→ YOUR GOAL: Every entry below should be printed again exactly as it reads.

→ RECORDS TO PROCESS:
▼

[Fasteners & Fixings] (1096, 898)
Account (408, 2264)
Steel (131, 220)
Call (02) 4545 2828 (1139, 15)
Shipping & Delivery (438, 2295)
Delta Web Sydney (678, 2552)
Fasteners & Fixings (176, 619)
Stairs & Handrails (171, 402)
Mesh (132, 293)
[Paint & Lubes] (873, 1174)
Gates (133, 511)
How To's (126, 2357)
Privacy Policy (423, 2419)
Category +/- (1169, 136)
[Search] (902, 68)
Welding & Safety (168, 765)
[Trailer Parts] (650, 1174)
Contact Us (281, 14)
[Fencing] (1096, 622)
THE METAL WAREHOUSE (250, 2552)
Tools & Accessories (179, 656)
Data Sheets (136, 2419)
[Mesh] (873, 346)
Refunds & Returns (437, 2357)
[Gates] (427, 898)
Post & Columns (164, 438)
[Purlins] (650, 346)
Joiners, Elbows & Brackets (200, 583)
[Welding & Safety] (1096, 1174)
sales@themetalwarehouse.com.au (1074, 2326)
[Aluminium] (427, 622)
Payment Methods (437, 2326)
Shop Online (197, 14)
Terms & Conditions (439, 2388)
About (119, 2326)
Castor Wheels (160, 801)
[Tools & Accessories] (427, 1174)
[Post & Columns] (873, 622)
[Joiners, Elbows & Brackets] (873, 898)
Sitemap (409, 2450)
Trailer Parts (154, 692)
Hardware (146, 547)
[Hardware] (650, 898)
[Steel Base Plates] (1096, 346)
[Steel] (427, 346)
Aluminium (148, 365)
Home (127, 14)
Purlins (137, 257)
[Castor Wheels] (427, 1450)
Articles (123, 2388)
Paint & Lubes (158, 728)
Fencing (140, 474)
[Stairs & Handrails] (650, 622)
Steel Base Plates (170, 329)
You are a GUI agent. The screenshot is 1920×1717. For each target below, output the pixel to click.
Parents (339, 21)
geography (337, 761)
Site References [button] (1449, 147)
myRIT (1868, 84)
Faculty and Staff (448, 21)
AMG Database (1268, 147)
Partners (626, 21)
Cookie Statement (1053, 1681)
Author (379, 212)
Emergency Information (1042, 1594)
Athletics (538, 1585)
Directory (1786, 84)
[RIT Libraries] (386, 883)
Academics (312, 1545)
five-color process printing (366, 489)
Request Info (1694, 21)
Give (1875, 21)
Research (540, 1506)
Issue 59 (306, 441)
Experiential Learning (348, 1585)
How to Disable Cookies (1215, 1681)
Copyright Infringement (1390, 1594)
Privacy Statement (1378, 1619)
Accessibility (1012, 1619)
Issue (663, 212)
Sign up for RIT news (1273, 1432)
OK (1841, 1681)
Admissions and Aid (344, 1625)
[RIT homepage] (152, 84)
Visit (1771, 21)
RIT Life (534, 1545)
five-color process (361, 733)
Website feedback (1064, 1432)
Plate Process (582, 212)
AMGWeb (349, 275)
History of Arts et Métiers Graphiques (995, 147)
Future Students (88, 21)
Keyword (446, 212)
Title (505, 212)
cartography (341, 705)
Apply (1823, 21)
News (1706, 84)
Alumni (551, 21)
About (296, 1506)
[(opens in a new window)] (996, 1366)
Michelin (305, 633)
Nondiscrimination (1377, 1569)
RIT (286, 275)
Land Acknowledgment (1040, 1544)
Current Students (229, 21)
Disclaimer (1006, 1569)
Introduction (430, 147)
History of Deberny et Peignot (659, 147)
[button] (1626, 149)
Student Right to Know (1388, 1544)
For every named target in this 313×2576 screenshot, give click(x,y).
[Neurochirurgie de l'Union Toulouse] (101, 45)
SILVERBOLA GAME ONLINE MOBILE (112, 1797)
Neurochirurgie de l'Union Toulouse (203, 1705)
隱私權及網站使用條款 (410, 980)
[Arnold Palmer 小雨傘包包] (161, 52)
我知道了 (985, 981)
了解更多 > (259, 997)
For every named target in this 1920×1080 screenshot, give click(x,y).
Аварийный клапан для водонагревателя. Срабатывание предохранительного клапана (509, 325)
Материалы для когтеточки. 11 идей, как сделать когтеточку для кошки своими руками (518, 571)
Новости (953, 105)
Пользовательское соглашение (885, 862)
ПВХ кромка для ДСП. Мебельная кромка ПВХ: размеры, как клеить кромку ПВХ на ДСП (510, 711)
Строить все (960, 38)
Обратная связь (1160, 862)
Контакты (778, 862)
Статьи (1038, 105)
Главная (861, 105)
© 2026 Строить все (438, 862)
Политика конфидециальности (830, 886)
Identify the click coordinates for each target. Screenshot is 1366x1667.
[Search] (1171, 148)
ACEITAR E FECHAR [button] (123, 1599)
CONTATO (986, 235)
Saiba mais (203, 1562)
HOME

▲

→ WORKED SOLUTION:
[Fasteners & Fixings] (1096, 898)
Account (408, 2264)
Steel (131, 220)
Call (02) 4545 2828 (1139, 15)
Shipping & Delivery (438, 2295)
Delta Web Sydney (678, 2552)
Fasteners & Fixings (176, 619)
Stairs & Handrails (171, 402)
Mesh (132, 293)
[Paint & Lubes] (873, 1174)
Gates (133, 511)
How To's (126, 2357)
Privacy Policy (423, 2419)
Category +/- (1169, 136)
[Search] (902, 68)
Welding & Safety (168, 765)
[Trailer Parts] (650, 1174)
Contact Us (281, 14)
[Fencing] (1096, 622)
THE METAL WAREHOUSE (250, 2552)
Tools & Accessories (179, 656)
Data Sheets (136, 2419)
[Mesh] (873, 346)
Refunds & Returns (437, 2357)
[Gates] (427, 898)
Post & Columns (164, 438)
[Purlins] (650, 346)
Joiners, Elbows & Brackets (200, 583)
[Welding & Safety] (1096, 1174)
sales@themetalwarehouse.com.au (1074, 2326)
[Aluminium] (427, 622)
Payment Methods (437, 2326)
Shop Online (197, 14)
Terms & Conditions (439, 2388)
About (119, 2326)
Castor Wheels (160, 801)
[Tools & Accessories] (427, 1174)
[Post & Columns] (873, 622)
[Joiners, Elbows & Brackets] (873, 898)
Sitemap (409, 2450)
Trailer Parts (154, 692)
Hardware (146, 547)
[Hardware] (650, 898)
[Steel Base Plates] (1096, 346)
[Steel] (427, 346)
Aluminium (148, 365)
Home (127, 14)
Purlins (137, 257)
[Castor Wheels] (427, 1450)
Articles (123, 2388)
Paint & Lubes (158, 728)
Fencing (140, 474)
[Stairs & Handrails] (650, 622)
Steel Base Plates (170, 329)
You are a GUI agent. The screenshot is 1920×1717. For each target below, output the pixel to click.
Parents (339, 21)
geography (337, 761)
Site References [button] (1449, 147)
myRIT (1868, 84)
Faculty and Staff (448, 21)
AMG Database (1268, 147)
Partners (626, 21)
Cookie Statement (1053, 1681)
Author (379, 212)
Emergency Information (1042, 1594)
Athletics (538, 1585)
Directory (1786, 84)
[RIT Libraries] (386, 883)
Academics (312, 1545)
five-color process printing (366, 489)
Request Info (1694, 21)
Give (1875, 21)
Research (540, 1506)
Issue 59 (306, 441)
Experiential Learning (348, 1585)
How to Disable Cookies (1215, 1681)
Copyright Infringement (1390, 1594)
Privacy Statement (1378, 1619)
Accessibility (1012, 1619)
Issue (663, 212)
Sign up for RIT news (1273, 1432)
OK (1841, 1681)
Admissions and Aid (344, 1625)
[RIT homepage] (152, 84)
Visit (1771, 21)
RIT Life (534, 1545)
five-color process (361, 733)
Website feedback (1064, 1432)
Plate Process (582, 212)
AMGWeb (349, 275)
History of Arts et Métiers Graphiques (995, 147)
Future Students (88, 21)
Keyword (446, 212)
Title (505, 212)
cartography (341, 705)
Apply (1823, 21)
News (1706, 84)
Alumni (551, 21)
About (296, 1506)
[(opens in a new window)] (996, 1366)
Michelin (305, 633)
Nondiscrimination (1377, 1569)
RIT (286, 275)
Land Acknowledgment (1040, 1544)
Current Students (229, 21)
Disclaimer (1006, 1569)
Introduction (430, 147)
History of Deberny et Peignot (659, 147)
[button] (1626, 149)
Student Right to Know (1388, 1544)
For every named target in this 313×2576 screenshot, give click(x,y).
[Neurochirurgie de l'Union Toulouse] (101, 45)
SILVERBOLA GAME ONLINE MOBILE (112, 1797)
Neurochirurgie de l'Union Toulouse (203, 1705)
隱私權及網站使用條款 (410, 980)
[Arnold Palmer 小雨傘包包] (161, 52)
我知道了 (985, 981)
了解更多 > (259, 997)
For every named target in this 1920×1080 screenshot, give click(x,y).
Аварийный клапан для водонагревателя. Срабатывание предохранительного клапана (509, 325)
Материалы для когтеточки. 11 идей, как сделать когтеточку для кошки своими руками (518, 571)
Новости (953, 105)
Пользовательское соглашение (885, 862)
ПВХ кромка для ДСП. Мебельная кромка ПВХ: размеры, как клеить кромку ПВХ на ДСП (510, 711)
Строить все (960, 38)
Обратная связь (1160, 862)
Контакты (778, 862)
Статьи (1038, 105)
Главная (861, 105)
© 2026 Строить все (438, 862)
Политика конфидециальности (830, 886)
Identify the click coordinates for each target. Screenshot is 1366x1667.
[Search] (1171, 148)
ACEITAR E FECHAR [button] (123, 1599)
CONTATO (986, 235)
Saiba mais (203, 1562)
HOME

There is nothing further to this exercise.